Liquids are substances that present a state of specific aggregation, in which their particles are sufficiently close together to maintain a minimum cohesion (not as much as solids, but much more than gases) and loose enough to allow at the same time the fluidity.
This state of matter is usually considered an intermediate point between solid things and soda, and usually results from the injection of energy to the former (fusion) or the subtraction of energy to the latter (condensation). Another possible way to do this is the variation of the pressure conditions. In any case, the particles of a liquid are halfway between the rigidity of the solid and the dispersion of the gaseous.
Liquids are difficult to compress and lack a certain shape, while presenting unique properties such as surface tension. Many substances are liquid in their natural state (like water), while others can be liquid only under specific conditions.
Characteristics Of Liquids
One of the main characteristics of liquids is that they have a definite volume, but they do not have a definite shape. Unlike solids, which maintain a fixed shape and volume, liquids take on the shape of their container. This is because the particles in a liquid are free to move past one another and take on the shape of the container in which they are placed.
The shape of a liquid is determined by the forces acting between its particles, such as intermolecular forces and the effects of gravity. In a container with a flat bottom, for example, the liquid will form a level surface called the meniscus, which is concave if the liquid molecules are attracted to the container and convex if they are not.
The surface tension of a liquid also plays a role in its shape. Surface tension is the force that causes the surface of a liquid to behave like a stretched elastic membrane. This creates a resistance to any deformation of the surface, resulting in the formation of spherical drops or beads. For example, water droplets on a smooth surface form nearly perfect spheres due to the cohesive forces between water molecules.
Overall, liquids are characterized by their ability to flow and take on the shape of their container, making them useful in a wide range of applications, from cooking to manufacturing to transportation.
The fluidity is one of the main characteristics of liquids and gases, which determines its ability to leave one vessel in favor of another through narrow or variable conduits, since the particles of the substances in these states of aggregation lack shape memory, that is, they do not insist on a certain form, like solids.
Viscosity refers to the resistance to flow exerted by the internal forces of a liquid, which slow down more or less its deformation when it is poured out of its container or put into operation.
The more viscous liquids (such as oil, tar, etc.) flow slowly because their particles adhere more to each other when rubbing; while low viscosity liquids (such as water) flow much more quickly.
Liquids have an intrinsic ability to adhere to other substances and surfaces, something that can be evidenced by the drops that remain on objects sprayed with water or on objects that are immersed in a liquid. Things get wet because of this particular phenomenon of liquids.
5. Surface tension
A characteristic of liquids is to present surface tension, that is, a property of the particles of its surface that is able to resist the penetration of objects up to a certain margin, functioning as an elastic layer.

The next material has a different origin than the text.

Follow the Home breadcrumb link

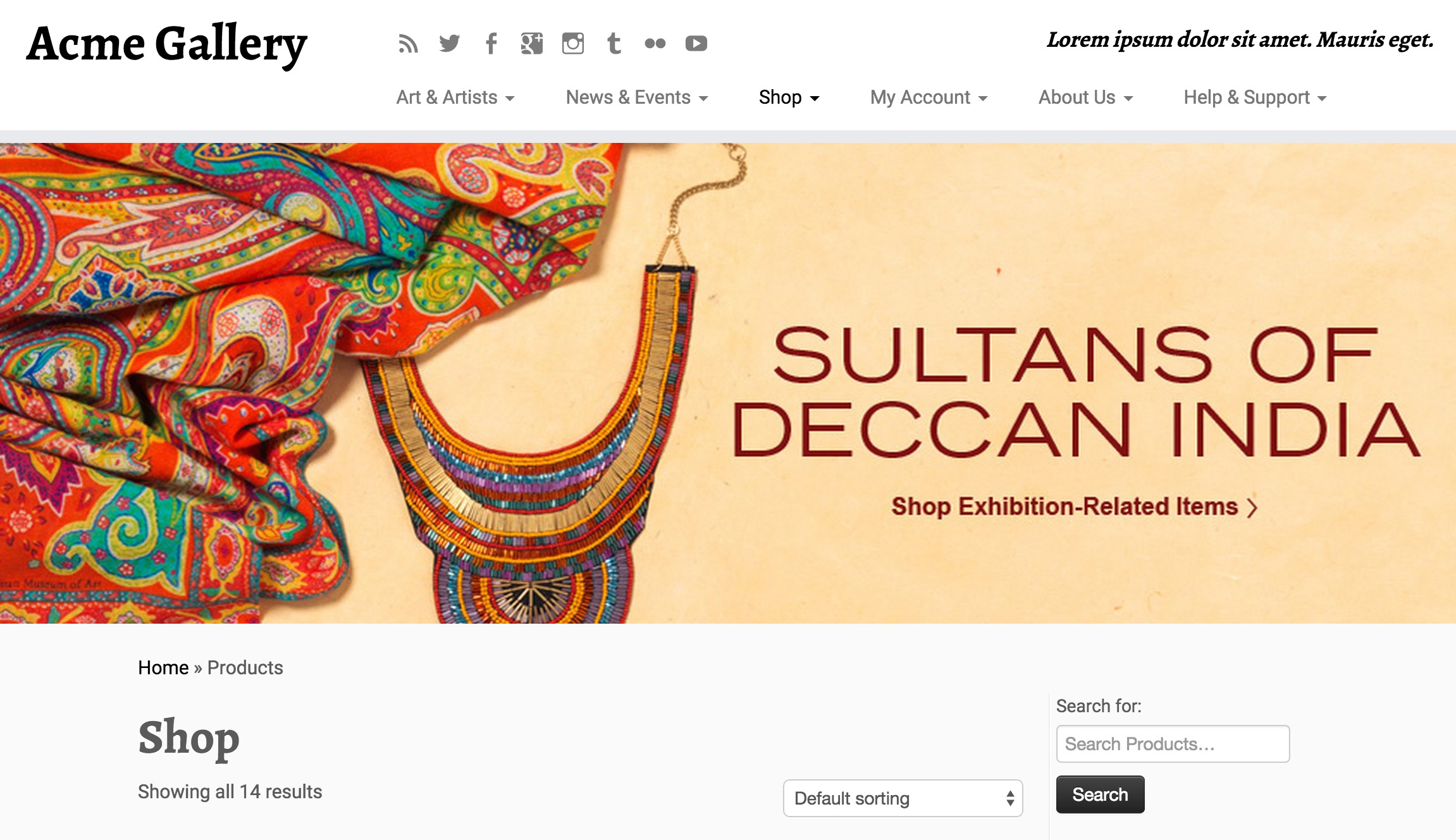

It is so that certain insects can “walk” on the surface of the water, or the fallen leaves can remain on it without sinking. Depending on their density, liquids may have more or less surface tension.
This property of liquids depends directly on their surface tension, and allows them to ascend or descend through a tube that is immersed in a container filled with liquid. This is due to the displacement by volume of the liquid, which resists the penetration of the tube, moving inside it.
A clear example occurs when we insert a straw (straw, straw, straw, etc.) into a glass of water and watch the liquid flow into it to levels even higher than the water in the glass.
Liquids have an important density (variable according to their nature, of course), which keeps their particles together and gives them cohesion. This is much smaller than that of solids, for example, that resist deformation and exhibit fragility; Liquids, on the other hand, can “break” into always equal particles of the same liquid.
8. Changes of liquid state
Liquids can change their physical state, as follows:
Evaporation. When heat energy is introduced to a liquid (such as when boiling water), it forces its particles to move more quickly and to expand the space between them, thus slowly becoming a gas.
Solidification. When caloric energy is extracted from a liquid (as when freezing water), the movement of the particles slows or stops, forcing them to form fixed structures (like crystals), thus becoming a solid.
9. Changes of state to liquid
The solid or gaseous substances can be carried to liquid state in the following way:
Fusion. Heat is introduced into a solid object until it allows its particles to overcome the rigid structure of the whole and move more quickly, expanding the space that separates them and flowing into liquidity. If this liquid is then cooled, the reverse process will occur.
Condensation. It happens when the particles of a gas come into contact with a cold surface (or colder than the gas), which causes the appearance of liquid droplets on the surface, evidence that the gas has gone into liquid.
Liquefaction. Another process to convert gases into liquids, but that does not use temperature but pressure: it increases the pressure to which the gas is subjected until it is compressed enormously, forcing its particles to get closer than they normally are and thus becoming in liquid while maintaining pressure conditions.
Examples of liquids The most abundant liquids of nature are water (H2O), petroleum, terrestrial or lava (highly viscous) magma, the blood of superior animals and the sap of trees.